I would imagine that from the time cameras became easily available to members of the public, men and women in romantic sexual relationships have found reason to capture their most intimate interactions on film, for posterity sake. No doubt there was a progression from still photographs to moving images once video cameras became more and more affordable. Now everyone carries a camera and a video recorder in their pocket or handbag, and it is oh so easy to whip out a smartphone and immortalise the moment.
Sexual partners obviously get great titillation from reliving their past, mutual, sexual exploits on film. That is their business, not mine. Modern technology also allows them to send nude photographs and videos to each other via Instagram, Skype, Viber, Whatsapp, and what have you. If they do so, that is their business, not ours.
The difference between the digital technology available today and the now primitive uni-dimensional cameras, is that digital photographs and videos can be disseminated to countless numbers of people at the tap of a smartphone command, even before the sender has the opportunity to think through the enormity of what he is about to do. Once sent, it can then be relayed to multiple recipients and websites in a nanosecond. And before you know it, prying eyes across the globe are viewing images of your private self that you would prefer to be reserved for your select few.
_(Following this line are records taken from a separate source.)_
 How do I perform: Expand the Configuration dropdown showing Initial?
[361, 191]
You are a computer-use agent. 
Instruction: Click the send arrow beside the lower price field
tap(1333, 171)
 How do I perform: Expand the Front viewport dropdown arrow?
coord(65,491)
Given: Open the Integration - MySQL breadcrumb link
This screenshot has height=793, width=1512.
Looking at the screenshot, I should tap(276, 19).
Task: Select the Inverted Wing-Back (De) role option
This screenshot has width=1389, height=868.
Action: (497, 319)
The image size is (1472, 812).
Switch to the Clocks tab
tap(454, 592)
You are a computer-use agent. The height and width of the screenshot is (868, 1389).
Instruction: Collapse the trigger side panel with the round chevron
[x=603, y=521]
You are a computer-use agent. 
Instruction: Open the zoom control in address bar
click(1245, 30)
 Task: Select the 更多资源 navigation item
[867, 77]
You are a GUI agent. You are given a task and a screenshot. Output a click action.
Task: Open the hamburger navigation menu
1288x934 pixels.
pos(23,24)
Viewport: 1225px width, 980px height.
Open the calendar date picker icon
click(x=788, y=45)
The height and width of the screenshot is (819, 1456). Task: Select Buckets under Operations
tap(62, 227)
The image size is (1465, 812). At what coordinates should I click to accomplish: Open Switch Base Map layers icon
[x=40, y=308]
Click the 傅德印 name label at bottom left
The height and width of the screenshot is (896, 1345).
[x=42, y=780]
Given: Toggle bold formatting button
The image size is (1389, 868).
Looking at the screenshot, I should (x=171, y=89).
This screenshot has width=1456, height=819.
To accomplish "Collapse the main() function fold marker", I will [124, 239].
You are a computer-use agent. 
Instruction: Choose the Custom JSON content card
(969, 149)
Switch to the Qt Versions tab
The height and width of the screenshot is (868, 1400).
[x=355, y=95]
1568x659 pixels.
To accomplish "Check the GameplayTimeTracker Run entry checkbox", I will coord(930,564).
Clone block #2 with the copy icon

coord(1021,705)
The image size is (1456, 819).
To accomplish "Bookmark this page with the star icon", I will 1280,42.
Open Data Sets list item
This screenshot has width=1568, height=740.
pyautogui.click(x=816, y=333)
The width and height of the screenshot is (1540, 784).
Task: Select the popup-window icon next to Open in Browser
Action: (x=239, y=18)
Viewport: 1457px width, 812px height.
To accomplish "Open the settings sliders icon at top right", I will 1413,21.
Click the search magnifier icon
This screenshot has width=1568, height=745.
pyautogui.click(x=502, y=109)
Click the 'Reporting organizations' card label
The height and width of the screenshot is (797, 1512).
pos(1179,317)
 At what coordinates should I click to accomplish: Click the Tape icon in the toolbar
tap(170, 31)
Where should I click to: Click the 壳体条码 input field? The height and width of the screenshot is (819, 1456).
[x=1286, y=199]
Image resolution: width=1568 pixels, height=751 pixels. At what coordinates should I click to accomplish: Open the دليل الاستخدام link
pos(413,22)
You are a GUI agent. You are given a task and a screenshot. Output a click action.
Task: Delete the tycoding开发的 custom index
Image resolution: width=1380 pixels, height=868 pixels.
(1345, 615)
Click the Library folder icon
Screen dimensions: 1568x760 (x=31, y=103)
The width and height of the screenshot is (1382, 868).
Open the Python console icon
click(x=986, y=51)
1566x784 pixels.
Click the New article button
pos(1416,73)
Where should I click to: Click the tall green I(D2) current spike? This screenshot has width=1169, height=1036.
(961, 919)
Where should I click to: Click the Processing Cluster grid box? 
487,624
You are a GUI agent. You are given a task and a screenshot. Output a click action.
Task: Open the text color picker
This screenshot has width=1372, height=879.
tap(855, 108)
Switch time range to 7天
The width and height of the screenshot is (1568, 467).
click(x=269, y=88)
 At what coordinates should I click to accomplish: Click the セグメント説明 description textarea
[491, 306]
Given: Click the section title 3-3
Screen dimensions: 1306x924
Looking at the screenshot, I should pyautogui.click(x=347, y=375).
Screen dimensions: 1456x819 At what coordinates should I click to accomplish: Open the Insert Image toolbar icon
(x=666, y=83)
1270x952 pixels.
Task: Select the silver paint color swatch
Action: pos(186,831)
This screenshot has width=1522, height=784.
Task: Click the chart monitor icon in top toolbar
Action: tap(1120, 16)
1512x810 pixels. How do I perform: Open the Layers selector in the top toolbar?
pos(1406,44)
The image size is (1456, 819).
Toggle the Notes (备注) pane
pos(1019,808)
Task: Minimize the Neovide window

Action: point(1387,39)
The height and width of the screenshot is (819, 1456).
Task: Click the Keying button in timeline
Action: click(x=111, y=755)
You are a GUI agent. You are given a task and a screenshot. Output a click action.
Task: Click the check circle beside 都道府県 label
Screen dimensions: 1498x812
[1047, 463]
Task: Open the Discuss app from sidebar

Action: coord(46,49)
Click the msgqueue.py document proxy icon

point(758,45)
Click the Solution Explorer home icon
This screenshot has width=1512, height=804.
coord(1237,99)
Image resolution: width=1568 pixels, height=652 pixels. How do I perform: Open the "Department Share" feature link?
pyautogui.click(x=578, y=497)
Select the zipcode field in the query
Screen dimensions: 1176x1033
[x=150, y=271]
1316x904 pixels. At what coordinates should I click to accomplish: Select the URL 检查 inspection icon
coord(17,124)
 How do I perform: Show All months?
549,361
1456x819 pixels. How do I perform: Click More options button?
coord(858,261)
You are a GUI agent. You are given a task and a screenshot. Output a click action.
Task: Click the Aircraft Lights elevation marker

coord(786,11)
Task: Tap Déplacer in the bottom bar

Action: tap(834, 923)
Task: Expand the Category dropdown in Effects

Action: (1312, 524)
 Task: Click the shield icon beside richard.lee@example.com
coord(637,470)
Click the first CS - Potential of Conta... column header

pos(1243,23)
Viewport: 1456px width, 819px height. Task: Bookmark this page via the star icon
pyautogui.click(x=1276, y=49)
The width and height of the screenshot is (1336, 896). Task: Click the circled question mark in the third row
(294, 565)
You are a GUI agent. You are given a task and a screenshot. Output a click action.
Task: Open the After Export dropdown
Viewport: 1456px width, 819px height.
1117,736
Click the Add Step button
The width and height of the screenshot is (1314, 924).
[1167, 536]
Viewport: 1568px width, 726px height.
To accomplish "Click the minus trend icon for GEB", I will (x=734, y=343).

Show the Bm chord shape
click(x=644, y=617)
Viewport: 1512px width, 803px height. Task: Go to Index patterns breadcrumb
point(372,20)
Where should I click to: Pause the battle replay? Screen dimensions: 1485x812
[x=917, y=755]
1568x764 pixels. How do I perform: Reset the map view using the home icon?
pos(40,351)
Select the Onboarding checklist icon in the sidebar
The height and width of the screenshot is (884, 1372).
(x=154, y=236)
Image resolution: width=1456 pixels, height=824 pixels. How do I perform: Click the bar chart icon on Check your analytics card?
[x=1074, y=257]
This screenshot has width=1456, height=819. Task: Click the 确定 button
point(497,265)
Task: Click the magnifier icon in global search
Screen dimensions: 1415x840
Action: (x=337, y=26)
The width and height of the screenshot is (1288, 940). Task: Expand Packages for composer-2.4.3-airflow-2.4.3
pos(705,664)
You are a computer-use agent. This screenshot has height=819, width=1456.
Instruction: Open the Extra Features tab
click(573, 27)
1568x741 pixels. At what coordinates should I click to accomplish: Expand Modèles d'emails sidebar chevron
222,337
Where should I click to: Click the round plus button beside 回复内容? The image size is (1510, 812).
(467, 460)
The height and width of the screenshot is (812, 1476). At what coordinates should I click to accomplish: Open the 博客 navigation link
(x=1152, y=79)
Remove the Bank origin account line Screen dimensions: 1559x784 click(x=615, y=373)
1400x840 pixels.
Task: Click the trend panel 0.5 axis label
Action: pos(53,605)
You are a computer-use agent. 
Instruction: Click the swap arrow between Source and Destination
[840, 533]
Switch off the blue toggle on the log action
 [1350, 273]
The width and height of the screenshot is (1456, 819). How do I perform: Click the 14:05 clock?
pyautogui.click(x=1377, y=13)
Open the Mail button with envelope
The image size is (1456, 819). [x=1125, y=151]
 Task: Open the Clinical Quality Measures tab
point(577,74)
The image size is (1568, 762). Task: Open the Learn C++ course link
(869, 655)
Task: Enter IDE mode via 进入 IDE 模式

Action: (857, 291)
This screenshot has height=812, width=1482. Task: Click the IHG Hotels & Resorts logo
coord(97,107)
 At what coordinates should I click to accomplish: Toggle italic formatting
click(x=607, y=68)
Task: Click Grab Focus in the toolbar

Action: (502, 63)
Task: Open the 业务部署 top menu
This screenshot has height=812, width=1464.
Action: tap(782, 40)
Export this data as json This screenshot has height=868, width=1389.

Young people appear to be very fond of posting nude or semi-nude pictures of themselves. Surveys in the United States have it that 40 per cent of teenagers have posted nude pictures at one point in time of the other, and they apparently don't think that there is anything particularly unusual or morally questionable about that. Which is probably not so surprising given the prevalence in western culture of music videos with scantily clad celebrities, near-nude selfies by everyone on social media sites, and the easy access to free hard-core pornography on the internet. That culture too may have contributed to the ease with which sexual partners succumb to the temptation to exchange nude pictures and videos.
And it is obviously a dangerous practice. Paedophiles troll the internet inveigling young teens to share nude photographs. Juvenile boys brag to each other about the size of their collection of revealing pictures of their female school friends. And more topically, jilted lovers disseminate their once private and intimate exchanges with their former girlfriends in what has now come to be known as revenge porn. There is even a revenge porn website on which the owner, for profit, provides a platform for the cuckold or the romantically disappointed to post his former lover's compromising pictures. As long as women are foolish enough to allow themselves to be photographed in the nude, he says, he intends to make money off of it. It is good thing that this Government will soon bring back cybercrime legislation to Parliament, shorn, it is hoped, of its previous anti-free press provisions.
This week, Justice Frank Rampersad awarded damages in the handsome sum of$150,000 to a young woman whose former boyfriend, a cricketing star, forwarded pictures he took of her performing fellatio on him and nude photographs she had sexted to him, without her permission. The judge found that this breached her right of confidentiality.
This was not the first occasion on which revenge porn has made the airwaves in T&T. But it is the first time that it has been punished in a local court of law, to my knowledge. Even so, I must say that I was taken aback by the responses which I have heard from people who I thought would know better. How is it so difficult to understand that if your girlfriend allows you to photograph her naked or she sends intimate pictures of herself to you, she intends them for your viewing only, and it is simply wrong to let anyone else see it without her permission. That scenario is so vastly different from someone who bares herself on a public beach and is photographed.
Yet still, I was shocked to hear one regular radio commentator chide the victim for taking her case to court simply because, he says, she must have known that in this day and age of instant digital communication, what happens in the privacy of her bedroom would find its way in the public domain should she deign to end her relationship with her boyfriend. The fault is not the man's who deliberately sets out to injure her, but hers for not anticipating that her erstwhile friend would one day seek his revenge. This is the same misogynistic claptrap that you hear, that a woman who dresses herself seductively gets what she is looking for if she is raped. Except, of course, when the woman is your mother, daughter or sister.
It is disheartening that so many contributors to social media fora, distracted by the fact that the victim was having an affair with a man who had a partner, and mesmerised by her surname, thought that Ms Ho got what she deserved. They were apparently unimpressed by the fact that Mr Simmons admitted under cross-examination that he had taken the revealing photos because he "wanted to hold it over her head" or that the judge found that he had disseminated them intending to cause her "upset, embarrassment and distress."
What men and women do consensually in the privacy of their bedroom is nobody's business. Yes, we should encourage young women to be more circumspect about who they share their intimacies with, or at all. And instead of blaming the victims of revenge porn, maybe we should let young men know how real men should behave.